— Short exercise 1 —
Name every calendar date mentioned in the passage about Rowan Vine's tweet.
--- START Reading passage ---
Take the recent case of Hibs player Rowan Vine, who made an indirect threat to Celtic manager Neil Lennon on Twitter after Lennon complained about the alleged heavy handed nature of Hibs’ players during a 1-1 draw.
It was a joke, quite clearly, although probably a tad silly. Lennon responded. Vine apologised.
Apparently the Scottish FA decided that was not the end of the matter. And here’s where it gets really silly. The original offending tweet was sent on Oct 20. The SFA decided to cite Vine as he made “offensive comments on Twitter suggesting the use of violence” on November 8. The player has to respond to that by November 15, upon which there will be a hearing on November 28.
In total, it will have taken 39 days to sort out the problem. And remember Vine apologised almost immediately.
Now put Simon Dyson to the front of your mind. We have video evidence of his error. We have no idea whether he cheated intentionally or made a simple mistake. Players make mistakes – or infringe the rules – numerous times during the course of a season. It doesn’t necessarily make them cheats.
If there was evidence of said rules breach on previous holes, then fine. But it looks like a one-off. Just like a bad drop.
--- END Reading passage ---
--- START Data to use ---
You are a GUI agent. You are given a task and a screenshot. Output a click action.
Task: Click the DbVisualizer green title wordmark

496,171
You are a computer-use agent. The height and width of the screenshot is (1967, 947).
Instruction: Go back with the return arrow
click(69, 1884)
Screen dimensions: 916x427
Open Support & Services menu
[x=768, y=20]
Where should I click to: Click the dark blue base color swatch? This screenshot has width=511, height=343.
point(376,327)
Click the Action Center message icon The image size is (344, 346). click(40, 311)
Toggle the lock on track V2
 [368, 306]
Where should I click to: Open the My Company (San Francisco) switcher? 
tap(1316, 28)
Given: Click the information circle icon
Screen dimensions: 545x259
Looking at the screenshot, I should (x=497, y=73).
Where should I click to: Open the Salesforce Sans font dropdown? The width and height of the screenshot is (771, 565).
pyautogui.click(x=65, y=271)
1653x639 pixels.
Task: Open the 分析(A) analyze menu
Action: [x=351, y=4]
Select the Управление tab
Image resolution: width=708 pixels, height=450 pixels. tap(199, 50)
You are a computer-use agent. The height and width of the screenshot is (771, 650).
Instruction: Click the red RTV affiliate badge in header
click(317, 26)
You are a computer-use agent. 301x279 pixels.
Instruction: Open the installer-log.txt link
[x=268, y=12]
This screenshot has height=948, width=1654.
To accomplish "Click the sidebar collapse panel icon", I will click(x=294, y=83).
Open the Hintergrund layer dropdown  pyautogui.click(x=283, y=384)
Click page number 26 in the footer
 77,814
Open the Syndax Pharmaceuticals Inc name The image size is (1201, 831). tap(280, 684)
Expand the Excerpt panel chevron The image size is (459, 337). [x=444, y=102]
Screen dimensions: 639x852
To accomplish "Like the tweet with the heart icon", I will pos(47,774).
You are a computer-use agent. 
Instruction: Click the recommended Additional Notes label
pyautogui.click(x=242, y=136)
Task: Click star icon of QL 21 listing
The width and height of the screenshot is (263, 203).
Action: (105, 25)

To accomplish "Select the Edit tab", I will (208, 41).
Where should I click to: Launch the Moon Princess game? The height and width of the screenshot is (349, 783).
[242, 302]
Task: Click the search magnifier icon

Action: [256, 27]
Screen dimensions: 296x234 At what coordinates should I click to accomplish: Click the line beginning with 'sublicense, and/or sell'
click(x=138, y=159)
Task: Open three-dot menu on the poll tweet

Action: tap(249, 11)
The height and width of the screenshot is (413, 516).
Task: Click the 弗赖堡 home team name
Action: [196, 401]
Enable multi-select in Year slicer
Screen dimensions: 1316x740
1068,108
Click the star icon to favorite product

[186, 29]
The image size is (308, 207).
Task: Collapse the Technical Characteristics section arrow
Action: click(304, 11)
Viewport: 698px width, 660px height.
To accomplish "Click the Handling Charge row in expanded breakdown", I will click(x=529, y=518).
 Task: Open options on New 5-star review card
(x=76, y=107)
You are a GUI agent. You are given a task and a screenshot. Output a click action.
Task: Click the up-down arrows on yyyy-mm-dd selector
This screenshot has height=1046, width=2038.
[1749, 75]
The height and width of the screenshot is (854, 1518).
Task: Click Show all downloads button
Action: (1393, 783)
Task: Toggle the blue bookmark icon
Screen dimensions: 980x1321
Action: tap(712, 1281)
--- END Data to use ---
— Short exercise 2 —
In the entries, change "Screen dimensions" to "Screen size" in the lines between the one holding "is (1967, 947)." and the one holding "Action: [x=351, y=4]", inclusive, and give back only those lines.

— Exercise response 1 —
Oct 20, November 8, November 15, November 28

— Exercise response 2 —
You are a computer-use agent. The height and width of the screenshot is (1967, 947).
Instruction: Go back with the return arrow
click(69, 1884)
Screen size: 916x427
Open Support & Services menu
[x=768, y=20]
Where should I click to: Click the dark blue base color swatch? This screenshot has width=511, height=343.
point(376,327)
Click the Action Center message icon The image size is (344, 346). click(40, 311)
Toggle the lock on track V2
 [368, 306]
Where should I click to: Open the My Company (San Francisco) switcher? 
tap(1316, 28)
Given: Click the information circle icon
Screen size: 545x259
Looking at the screenshot, I should (x=497, y=73).
Where should I click to: Open the Salesforce Sans font dropdown? The width and height of the screenshot is (771, 565).
pyautogui.click(x=65, y=271)
1653x639 pixels.
Task: Open the 分析(A) analyze menu
Action: [x=351, y=4]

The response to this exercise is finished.